Amor, liberdade e devaneios de final de maio

Ser livre custa caro pra caramba. Se é que a liberdade é algo possível...

Cada vez que penso sobre este tema (e isso acontece quase todo dia), me lembro do polonês Zygmunt Bauman, para quem a relação entre liberdade e segurança é um pêndulo na história da civilização. Segundo ele, esta relação é precisamente o que constitui a civilização: a busca pelo equilíbrio entre segurança e liberdade. E ainda, até hoje nenhuma sociedade conseguiu atingir esta harmonia - provando tal dilema como sem solução.



E me convenço cada vez mais que as pessoas vão se metendo em verdadeiras furadas por causa da necessidade fortíssima de se sentirem seguras.

Julieta Venegas chega neste momento do post para embalar o resto da leitura. :)

He estado escuchando hoy
sin realmente escuchar
más bien solo pensando hasta donde llega
lo que llamamos libertad

Si es andar saltando de una estrella a otra
o es nadar al río y llegar hasta el mar
¿hasta dónde llega lo que llamamos libertad?

Hacer lo que en verdad sentimos
y sentir lo que hablamos
rendirá nuestras almas su propia
y justa y libre libertad, libertad



Complicado, não?

No que se refere ao amor então... um festival de confusões. E um lamaçal de desilusões e de sofrimento, diria eu, algumas vezes desnecessários. Por que associar os sentimentos que temos uns pelos outros a padrões de relacionamentos? Que necessidade estranha é essa de rotular tudo, de controlar e de cobrar? E por que (Why, God, Why?) a amizade (leia-se tudo aquilo que não conseguimos encaixar na estranha definição de "relacionamento amoroso") é tão subestimada pelas pessoas?

● **EXERCÍCIO PROPOSTO A**:
Reescreva as entradas começando na linha que contém "Select Athletic Bilbao in the 17/03/24 match" e terminando no fim das entradas, substituindo "Instruction" por "Directive" e mantendo todo o resto inalterado.

● **DADOS DE ENTRADA**:
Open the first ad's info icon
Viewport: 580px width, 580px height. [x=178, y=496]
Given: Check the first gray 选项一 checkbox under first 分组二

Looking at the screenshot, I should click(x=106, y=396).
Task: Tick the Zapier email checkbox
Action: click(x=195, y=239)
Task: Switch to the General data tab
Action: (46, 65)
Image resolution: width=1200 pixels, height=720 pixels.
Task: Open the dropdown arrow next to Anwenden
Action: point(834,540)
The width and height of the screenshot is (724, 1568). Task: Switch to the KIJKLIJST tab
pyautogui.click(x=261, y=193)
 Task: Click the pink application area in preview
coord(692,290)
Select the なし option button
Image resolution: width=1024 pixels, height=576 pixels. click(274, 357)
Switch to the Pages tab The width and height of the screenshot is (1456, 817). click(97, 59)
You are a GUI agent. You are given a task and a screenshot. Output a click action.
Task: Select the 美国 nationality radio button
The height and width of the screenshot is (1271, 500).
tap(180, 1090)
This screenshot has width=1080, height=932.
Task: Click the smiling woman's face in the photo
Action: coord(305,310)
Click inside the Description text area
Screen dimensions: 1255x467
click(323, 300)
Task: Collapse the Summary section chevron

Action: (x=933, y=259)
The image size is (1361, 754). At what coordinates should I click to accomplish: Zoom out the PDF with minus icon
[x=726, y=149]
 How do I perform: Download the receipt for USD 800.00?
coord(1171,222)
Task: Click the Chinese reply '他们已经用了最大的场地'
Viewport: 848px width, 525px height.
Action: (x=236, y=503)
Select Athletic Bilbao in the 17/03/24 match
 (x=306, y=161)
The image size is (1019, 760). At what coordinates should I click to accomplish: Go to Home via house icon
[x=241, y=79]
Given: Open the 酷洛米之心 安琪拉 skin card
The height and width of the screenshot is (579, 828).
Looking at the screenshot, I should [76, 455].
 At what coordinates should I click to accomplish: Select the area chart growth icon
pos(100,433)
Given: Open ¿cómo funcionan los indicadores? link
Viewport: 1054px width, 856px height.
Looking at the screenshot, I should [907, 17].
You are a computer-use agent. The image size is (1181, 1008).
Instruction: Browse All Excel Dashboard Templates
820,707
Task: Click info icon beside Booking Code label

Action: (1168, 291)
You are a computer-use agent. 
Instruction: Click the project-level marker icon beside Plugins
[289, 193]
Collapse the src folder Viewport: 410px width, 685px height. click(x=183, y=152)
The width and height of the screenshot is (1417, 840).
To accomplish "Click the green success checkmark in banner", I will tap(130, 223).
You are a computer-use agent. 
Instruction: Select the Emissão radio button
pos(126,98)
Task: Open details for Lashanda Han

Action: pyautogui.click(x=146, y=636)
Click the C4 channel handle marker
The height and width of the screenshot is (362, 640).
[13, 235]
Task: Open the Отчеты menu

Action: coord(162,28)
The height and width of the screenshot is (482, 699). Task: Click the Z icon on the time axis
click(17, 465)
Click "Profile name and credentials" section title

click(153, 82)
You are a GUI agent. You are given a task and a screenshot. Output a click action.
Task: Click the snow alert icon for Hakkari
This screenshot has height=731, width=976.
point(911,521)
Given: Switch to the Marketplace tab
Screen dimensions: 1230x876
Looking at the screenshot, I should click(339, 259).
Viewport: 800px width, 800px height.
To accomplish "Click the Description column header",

● **EXERCÍCIO PROPOSTO B**:
Transcreva literalmente o trecho sobre amor e liberdade, começando em "Amor, liberdade e" e terminando em "se sentirem seguras.".

● **RESOLUÇÃO ESCRITA A**:
Select Athletic Bilbao in the 17/03/24 match
 (x=306, y=161)
The image size is (1019, 760). At what coordinates should I click to accomplish: Go to Home via house icon
[x=241, y=79]
Given: Open the 酷洛米之心 安琪拉 skin card
The height and width of the screenshot is (579, 828).
Looking at the screenshot, I should [76, 455].
 At what coordinates should I click to accomplish: Select the area chart growth icon
pos(100,433)
Given: Open ¿cómo funcionan los indicadores? link
Viewport: 1054px width, 856px height.
Looking at the screenshot, I should [907, 17].
You are a computer-use agent. The image size is (1181, 1008).
Directive: Browse All Excel Dashboard Templates
820,707
Task: Click info icon beside Booking Code label

Action: (1168, 291)
You are a computer-use agent. 
Directive: Click the project-level marker icon beside Plugins
[289, 193]
Collapse the src folder Viewport: 410px width, 685px height. click(x=183, y=152)
The width and height of the screenshot is (1417, 840).
To accomplish "Click the green success checkmark in banner", I will tap(130, 223).
You are a computer-use agent. 
Directive: Select the Emissão radio button
pos(126,98)
Task: Open details for Lashanda Han

Action: pyautogui.click(x=146, y=636)
Click the C4 channel handle marker
The height and width of the screenshot is (362, 640).
[13, 235]
Task: Open the Отчеты menu

Action: coord(162,28)
The height and width of the screenshot is (482, 699). Task: Click the Z icon on the time axis
click(17, 465)
Click "Profile name and credentials" section title

click(153, 82)
You are a GUI agent. You are given a task and a screenshot. Output a click action.
Task: Click the snow alert icon for Hakkari
This screenshot has height=731, width=976.
point(911,521)
Given: Switch to the Marketplace tab
Screen dimensions: 1230x876
Looking at the screenshot, I should click(339, 259).
Viewport: 800px width, 800px height.
To accomplish "Click the Description column header",

● **RESOLUÇÃO ESCRITA B**:
Amor, liberdade e devaneios de final de maio

Ser livre custa caro pra caramba. Se é que a liberdade é algo possível...

Cada vez que penso sobre este tema (e isso acontece quase todo dia), me lembro do polonês Zygmunt Bauman, para quem a relação entre liberdade e segurança é um pêndulo na história da civilização. Segundo ele, esta relação é precisamente o que constitui a civilização: a busca pelo equilíbrio entre segurança e liberdade. E ainda, até hoje nenhuma sociedade conseguiu atingir esta harmonia - provando tal dilema como sem solução.



E me convenço cada vez mais que as pessoas vão se metendo em verdadeiras furadas por causa da necessidade fortíssima de se sentirem seguras.